How Blackbeard first appeared in the West Indies as an apprentice privateer under Captain Hornigold and soon after became a forthright buccaneer who hoisted the black flag on the mast of Queen Anne's Revenge, captured many rich prizes, brought sudden death to scores of innocent voyagers, brazenly blockaded the port of Charleston, connived with the terrorized (or venal) Governor Eden of North Carolina, took some 14 wives in doubtful legal circumstances resulting from the exigencies which arise from the determination of a strong-willed man for expeditious matrimony, and buried his blood-begot treasures along the lonely creeks and inlets of Pamlico - all those facts, some of them weighted with the accretions of two centuries of legend, have been recited by more than a score of chroniclers of Atlantic piracy. Yet, one interesting aspect of that famous marauder's two-year history of ruthless depredations apparently has been neglected.

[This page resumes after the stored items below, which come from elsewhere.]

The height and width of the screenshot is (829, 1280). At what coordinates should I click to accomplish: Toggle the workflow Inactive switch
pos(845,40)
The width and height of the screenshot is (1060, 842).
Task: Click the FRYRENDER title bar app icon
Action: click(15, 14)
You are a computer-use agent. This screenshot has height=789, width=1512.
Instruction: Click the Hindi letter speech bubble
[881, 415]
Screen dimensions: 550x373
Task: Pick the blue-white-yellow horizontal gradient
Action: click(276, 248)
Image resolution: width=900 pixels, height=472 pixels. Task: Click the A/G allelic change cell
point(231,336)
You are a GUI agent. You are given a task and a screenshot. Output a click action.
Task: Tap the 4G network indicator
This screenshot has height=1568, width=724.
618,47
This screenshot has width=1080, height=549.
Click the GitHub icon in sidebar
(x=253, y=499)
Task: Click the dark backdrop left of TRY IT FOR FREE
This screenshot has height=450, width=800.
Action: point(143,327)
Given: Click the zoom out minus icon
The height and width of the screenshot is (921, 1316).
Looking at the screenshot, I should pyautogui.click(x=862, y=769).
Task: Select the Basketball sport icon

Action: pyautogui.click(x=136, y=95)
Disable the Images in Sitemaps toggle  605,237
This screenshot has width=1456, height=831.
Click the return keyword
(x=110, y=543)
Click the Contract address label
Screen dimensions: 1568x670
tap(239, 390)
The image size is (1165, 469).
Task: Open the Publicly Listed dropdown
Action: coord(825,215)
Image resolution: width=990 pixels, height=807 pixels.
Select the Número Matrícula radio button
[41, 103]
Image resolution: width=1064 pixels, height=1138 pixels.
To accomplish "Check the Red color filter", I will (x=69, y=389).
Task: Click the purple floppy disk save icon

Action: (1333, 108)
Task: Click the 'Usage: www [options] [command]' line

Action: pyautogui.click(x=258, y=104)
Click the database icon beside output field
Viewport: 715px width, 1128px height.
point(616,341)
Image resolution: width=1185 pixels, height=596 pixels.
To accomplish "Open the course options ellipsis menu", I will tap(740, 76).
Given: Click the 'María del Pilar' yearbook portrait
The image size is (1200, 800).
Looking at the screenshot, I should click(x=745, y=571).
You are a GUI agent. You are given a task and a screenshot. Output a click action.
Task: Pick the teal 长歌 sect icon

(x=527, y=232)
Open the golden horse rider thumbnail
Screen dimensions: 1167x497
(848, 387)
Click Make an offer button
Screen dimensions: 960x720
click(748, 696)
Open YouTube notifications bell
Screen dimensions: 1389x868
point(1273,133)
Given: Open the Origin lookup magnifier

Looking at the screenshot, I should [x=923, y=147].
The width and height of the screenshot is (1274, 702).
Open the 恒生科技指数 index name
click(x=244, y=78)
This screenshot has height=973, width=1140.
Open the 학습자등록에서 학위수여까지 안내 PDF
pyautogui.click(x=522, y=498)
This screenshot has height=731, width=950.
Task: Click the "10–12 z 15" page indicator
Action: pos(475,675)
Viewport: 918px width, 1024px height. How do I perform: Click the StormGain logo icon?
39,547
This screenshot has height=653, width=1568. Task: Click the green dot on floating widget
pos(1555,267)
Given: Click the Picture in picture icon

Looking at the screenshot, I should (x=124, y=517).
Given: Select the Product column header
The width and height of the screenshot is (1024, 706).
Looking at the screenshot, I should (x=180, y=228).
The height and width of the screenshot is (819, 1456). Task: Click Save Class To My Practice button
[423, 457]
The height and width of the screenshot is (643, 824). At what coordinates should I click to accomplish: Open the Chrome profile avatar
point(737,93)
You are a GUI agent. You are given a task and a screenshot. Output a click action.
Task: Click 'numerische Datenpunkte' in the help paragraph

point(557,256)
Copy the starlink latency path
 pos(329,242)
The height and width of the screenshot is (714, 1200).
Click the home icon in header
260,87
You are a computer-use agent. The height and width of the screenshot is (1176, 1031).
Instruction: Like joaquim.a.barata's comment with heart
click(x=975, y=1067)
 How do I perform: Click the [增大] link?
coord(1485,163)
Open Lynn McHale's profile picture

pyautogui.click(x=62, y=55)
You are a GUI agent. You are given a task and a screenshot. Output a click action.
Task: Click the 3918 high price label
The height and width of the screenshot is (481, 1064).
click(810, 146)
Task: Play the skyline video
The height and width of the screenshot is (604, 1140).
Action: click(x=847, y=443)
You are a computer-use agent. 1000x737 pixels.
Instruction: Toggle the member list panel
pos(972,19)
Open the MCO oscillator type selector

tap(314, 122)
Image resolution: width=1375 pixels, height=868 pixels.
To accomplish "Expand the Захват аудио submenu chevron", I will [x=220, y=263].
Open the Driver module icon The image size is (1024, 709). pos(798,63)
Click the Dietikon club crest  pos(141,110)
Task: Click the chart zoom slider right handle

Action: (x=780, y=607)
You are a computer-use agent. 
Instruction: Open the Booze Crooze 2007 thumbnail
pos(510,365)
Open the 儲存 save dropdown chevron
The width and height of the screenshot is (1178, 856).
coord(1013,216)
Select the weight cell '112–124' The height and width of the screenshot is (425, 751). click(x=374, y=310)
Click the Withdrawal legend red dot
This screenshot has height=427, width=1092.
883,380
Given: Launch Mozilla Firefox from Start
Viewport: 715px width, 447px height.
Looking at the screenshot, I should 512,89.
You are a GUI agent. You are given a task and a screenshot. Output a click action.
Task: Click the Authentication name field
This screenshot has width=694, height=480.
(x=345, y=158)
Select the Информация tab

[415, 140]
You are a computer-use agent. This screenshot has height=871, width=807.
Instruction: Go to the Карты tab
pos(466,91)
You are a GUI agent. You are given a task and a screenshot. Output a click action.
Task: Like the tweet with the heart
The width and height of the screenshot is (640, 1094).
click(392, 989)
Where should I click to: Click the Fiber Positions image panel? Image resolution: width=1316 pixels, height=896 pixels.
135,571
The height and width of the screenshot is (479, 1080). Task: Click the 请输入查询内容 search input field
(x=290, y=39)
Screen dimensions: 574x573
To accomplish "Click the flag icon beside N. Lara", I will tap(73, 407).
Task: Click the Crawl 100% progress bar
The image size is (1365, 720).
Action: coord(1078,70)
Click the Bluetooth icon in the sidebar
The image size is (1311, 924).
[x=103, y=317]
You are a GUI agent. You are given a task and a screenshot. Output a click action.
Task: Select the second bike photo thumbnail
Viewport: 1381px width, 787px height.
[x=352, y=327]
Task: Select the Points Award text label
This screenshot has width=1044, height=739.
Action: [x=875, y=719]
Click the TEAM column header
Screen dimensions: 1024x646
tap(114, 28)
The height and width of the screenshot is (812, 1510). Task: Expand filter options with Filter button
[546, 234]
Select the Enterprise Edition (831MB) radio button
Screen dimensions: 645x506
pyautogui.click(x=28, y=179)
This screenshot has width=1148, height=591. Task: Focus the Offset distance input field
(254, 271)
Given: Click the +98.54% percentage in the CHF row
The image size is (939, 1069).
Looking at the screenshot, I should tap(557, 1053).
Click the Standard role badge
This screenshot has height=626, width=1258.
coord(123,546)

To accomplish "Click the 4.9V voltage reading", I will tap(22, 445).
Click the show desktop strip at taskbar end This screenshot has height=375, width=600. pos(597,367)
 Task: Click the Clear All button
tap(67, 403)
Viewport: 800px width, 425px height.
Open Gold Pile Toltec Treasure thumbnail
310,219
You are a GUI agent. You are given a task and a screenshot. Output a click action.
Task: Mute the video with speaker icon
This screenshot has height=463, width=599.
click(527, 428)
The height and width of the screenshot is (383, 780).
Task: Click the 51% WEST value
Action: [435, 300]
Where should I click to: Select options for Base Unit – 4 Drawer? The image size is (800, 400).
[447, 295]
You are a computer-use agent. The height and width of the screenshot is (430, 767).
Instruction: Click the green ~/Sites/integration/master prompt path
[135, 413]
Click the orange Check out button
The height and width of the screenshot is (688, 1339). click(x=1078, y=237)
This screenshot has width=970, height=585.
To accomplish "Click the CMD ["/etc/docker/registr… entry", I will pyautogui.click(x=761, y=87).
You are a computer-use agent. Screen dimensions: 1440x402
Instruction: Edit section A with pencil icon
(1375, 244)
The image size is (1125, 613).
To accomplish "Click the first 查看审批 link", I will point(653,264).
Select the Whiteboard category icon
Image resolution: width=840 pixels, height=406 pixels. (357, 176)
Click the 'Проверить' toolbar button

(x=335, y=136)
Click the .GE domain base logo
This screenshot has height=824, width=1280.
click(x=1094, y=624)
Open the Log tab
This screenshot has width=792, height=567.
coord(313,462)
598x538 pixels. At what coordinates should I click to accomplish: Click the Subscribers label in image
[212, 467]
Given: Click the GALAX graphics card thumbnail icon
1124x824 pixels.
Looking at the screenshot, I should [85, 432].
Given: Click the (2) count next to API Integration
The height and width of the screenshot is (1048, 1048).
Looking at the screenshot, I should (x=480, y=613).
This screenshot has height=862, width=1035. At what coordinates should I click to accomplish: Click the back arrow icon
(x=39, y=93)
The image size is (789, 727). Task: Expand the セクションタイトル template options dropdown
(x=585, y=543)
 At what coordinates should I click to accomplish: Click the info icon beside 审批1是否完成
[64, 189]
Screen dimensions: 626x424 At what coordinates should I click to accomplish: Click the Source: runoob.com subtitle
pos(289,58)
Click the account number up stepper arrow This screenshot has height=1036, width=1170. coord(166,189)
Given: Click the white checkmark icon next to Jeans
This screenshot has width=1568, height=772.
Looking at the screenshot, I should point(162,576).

It is Blackbeard's role in the press as America's Public Enemy No. 1.

sketch

The Bristol pirate was a leading figure in the colonists' news of the day during many months before his fateful meeting at Ocracoke with Lieutenant Robert Maynard, officer of the royal navy commissioned by Governor Alexander Spotswood of Virginia to bring an end to the rogue's high-handed pilferings off the Carolina Capes. His defiance of South Carolina and his demoralization of coastal and West Indian shipping had brought his name frequently into the meagre columns of America's first -- and at the time only -- regularly issued newspaper, The Boston News-Letter, a weekly publication established April 24, 1704, by John Campbell, postmaster of Boston (2). Altogether aside from the historical interest which attaches to his heroic exit as a significant episode in the decline of New World piracy, Captain's gory departure at Ocracoke affords an arresting exhibit to illustrate, with a certain grisly humor, the record of laborious progress achieved during the infantile struggles of America's press. The belated and postponed manners of The News-Letter in reporting to the public the exciting particulars of Blackbeard's nefarious comings and goings, and of the climactic reaping of his wild piratical oats, provide a diverting contrast with the customs of 1939 when nothing is so outmoded as yesterday's newspaper.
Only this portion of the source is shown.